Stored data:
====================

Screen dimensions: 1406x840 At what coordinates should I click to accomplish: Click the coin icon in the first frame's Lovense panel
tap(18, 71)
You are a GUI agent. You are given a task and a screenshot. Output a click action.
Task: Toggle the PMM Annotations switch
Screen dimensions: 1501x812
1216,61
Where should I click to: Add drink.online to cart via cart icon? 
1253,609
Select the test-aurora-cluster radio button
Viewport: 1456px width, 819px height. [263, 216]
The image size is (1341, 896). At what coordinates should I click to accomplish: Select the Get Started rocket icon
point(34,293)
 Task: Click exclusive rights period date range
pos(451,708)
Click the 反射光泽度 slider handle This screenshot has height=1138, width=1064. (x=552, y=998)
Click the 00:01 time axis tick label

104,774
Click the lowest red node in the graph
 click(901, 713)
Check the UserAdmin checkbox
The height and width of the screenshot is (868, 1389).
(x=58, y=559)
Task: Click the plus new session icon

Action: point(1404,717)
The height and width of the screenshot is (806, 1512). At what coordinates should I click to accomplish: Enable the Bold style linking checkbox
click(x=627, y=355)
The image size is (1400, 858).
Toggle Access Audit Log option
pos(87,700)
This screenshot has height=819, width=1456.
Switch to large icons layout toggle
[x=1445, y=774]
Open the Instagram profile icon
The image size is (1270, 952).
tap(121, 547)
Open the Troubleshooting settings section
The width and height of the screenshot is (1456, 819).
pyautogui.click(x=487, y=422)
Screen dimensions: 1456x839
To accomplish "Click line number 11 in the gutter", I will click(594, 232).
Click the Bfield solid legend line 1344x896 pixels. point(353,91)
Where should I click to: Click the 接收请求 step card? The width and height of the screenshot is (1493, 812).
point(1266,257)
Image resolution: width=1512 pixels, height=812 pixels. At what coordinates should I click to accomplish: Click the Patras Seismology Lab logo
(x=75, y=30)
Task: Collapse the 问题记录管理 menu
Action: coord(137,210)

====================

To do ->
The lines above should be printed again, exactly as they are.

Written answer ->
Screen dimensions: 1406x840 At what coordinates should I click to accomplish: Click the coin icon in the first frame's Lovense panel
tap(18, 71)
You are a GUI agent. You are given a task and a screenshot. Output a click action.
Task: Toggle the PMM Annotations switch
Screen dimensions: 1501x812
1216,61
Where should I click to: Add drink.online to cart via cart icon? 
1253,609
Select the test-aurora-cluster radio button
Viewport: 1456px width, 819px height. [263, 216]
The image size is (1341, 896). At what coordinates should I click to accomplish: Select the Get Started rocket icon
point(34,293)
 Task: Click exclusive rights period date range
pos(451,708)
Click the 反射光泽度 slider handle This screenshot has height=1138, width=1064. (x=552, y=998)
Click the 00:01 time axis tick label

104,774
Click the lowest red node in the graph
 click(901, 713)
Check the UserAdmin checkbox
The height and width of the screenshot is (868, 1389).
(x=58, y=559)
Task: Click the plus new session icon

Action: point(1404,717)
The height and width of the screenshot is (806, 1512). At what coordinates should I click to accomplish: Enable the Bold style linking checkbox
click(x=627, y=355)
The image size is (1400, 858).
Toggle Access Audit Log option
pos(87,700)
This screenshot has height=819, width=1456.
Switch to large icons layout toggle
[x=1445, y=774]
Open the Instagram profile icon
The image size is (1270, 952).
tap(121, 547)
Open the Troubleshooting settings section
The width and height of the screenshot is (1456, 819).
pyautogui.click(x=487, y=422)
Screen dimensions: 1456x839
To accomplish "Click line number 11 in the gutter", I will click(594, 232).
Click the Bfield solid legend line 1344x896 pixels. point(353,91)
Where should I click to: Click the 接收请求 step card? The width and height of the screenshot is (1493, 812).
point(1266,257)
Image resolution: width=1512 pixels, height=812 pixels. At what coordinates should I click to accomplish: Click the Patras Seismology Lab logo
(x=75, y=30)
Task: Collapse the 问题记录管理 menu
Action: coord(137,210)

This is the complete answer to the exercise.